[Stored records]

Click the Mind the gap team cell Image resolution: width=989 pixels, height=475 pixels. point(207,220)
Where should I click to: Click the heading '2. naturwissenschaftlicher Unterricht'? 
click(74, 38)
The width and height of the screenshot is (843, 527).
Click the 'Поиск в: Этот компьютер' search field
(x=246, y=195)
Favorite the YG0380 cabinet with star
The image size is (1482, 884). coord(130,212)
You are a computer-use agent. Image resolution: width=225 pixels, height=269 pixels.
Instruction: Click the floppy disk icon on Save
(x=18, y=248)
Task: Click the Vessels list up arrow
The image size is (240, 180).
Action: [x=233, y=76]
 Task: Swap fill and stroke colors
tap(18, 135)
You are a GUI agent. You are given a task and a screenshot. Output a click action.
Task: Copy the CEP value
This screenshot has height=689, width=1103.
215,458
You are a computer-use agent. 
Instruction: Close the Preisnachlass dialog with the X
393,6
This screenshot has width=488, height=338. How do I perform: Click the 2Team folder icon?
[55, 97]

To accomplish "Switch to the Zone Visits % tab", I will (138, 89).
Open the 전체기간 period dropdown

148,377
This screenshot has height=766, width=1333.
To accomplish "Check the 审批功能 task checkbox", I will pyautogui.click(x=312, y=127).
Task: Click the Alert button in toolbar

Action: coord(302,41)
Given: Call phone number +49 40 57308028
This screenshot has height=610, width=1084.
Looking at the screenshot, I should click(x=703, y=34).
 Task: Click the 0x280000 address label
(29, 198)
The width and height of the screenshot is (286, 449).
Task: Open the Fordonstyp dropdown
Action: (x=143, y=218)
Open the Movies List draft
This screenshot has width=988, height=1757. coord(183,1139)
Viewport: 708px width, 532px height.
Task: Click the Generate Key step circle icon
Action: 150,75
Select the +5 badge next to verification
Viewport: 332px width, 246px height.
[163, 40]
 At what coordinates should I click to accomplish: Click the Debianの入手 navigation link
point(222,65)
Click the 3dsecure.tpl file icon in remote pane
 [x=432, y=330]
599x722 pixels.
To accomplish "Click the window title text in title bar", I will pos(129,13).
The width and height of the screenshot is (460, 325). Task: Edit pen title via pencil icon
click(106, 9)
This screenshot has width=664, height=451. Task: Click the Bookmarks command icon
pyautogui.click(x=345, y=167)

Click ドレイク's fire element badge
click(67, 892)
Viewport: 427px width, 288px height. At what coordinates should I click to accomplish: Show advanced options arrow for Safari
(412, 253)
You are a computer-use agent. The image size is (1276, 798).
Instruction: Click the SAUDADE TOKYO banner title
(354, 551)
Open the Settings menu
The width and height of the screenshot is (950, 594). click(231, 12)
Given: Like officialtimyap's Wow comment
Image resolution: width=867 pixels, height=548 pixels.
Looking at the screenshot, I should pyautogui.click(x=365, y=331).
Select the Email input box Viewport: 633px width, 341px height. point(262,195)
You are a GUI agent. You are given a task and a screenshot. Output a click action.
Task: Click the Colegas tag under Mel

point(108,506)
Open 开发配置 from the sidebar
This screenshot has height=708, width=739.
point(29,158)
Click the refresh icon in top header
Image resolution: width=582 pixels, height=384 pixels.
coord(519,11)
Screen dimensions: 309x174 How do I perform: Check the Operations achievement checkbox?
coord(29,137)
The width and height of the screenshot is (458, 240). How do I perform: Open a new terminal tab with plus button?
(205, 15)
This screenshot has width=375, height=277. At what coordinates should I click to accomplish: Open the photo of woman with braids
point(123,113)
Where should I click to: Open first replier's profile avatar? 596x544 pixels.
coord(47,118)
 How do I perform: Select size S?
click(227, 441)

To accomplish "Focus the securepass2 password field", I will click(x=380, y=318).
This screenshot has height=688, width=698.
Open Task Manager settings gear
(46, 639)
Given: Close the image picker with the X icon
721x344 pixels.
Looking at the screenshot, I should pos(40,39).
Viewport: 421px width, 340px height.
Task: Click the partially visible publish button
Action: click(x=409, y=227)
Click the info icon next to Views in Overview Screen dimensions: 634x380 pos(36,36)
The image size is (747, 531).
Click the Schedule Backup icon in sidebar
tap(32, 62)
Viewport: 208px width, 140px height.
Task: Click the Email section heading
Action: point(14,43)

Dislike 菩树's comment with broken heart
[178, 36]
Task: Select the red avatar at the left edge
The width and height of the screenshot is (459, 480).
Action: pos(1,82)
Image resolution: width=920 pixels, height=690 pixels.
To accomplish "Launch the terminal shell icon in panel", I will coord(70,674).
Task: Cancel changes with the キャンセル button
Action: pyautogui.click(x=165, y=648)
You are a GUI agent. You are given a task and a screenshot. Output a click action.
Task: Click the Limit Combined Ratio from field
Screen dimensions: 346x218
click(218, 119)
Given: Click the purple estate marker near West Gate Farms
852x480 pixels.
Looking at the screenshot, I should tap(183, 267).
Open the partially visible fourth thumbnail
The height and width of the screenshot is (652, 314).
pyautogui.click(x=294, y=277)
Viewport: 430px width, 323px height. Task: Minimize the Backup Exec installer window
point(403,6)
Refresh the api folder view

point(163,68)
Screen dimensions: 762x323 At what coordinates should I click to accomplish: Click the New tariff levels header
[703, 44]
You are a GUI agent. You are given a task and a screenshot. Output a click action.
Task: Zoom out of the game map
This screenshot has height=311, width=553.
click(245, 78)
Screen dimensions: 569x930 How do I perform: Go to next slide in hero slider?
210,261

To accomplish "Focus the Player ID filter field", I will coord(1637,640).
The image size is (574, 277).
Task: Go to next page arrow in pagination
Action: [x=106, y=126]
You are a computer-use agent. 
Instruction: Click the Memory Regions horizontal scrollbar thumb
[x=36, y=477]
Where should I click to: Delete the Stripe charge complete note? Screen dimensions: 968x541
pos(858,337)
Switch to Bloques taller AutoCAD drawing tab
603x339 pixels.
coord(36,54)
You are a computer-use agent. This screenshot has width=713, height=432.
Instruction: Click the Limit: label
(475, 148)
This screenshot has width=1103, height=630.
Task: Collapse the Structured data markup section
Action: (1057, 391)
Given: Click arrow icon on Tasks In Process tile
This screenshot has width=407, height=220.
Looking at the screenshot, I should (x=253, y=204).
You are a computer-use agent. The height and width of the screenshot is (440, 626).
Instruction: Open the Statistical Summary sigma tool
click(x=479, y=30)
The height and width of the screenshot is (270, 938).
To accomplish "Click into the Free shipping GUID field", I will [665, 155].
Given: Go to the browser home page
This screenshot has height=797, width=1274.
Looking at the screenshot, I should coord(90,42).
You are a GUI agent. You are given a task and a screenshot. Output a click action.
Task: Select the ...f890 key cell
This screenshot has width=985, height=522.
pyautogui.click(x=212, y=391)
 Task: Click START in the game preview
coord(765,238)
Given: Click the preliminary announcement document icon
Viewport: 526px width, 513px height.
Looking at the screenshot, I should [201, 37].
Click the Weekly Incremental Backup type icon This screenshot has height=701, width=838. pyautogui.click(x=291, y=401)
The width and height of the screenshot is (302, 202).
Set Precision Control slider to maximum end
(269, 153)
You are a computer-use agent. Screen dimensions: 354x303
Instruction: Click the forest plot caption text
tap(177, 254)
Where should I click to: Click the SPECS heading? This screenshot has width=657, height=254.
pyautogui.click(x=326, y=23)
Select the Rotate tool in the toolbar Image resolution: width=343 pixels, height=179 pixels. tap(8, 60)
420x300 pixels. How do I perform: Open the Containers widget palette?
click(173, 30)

What needs to be done — Wherever the string "cell" occurs in the records, copy the line it is in.

Answer box —
Click the Mind the gap team cell Image resolution: width=989 pixels, height=475 pixels. point(207,220)
Task: Select the ...f890 key cell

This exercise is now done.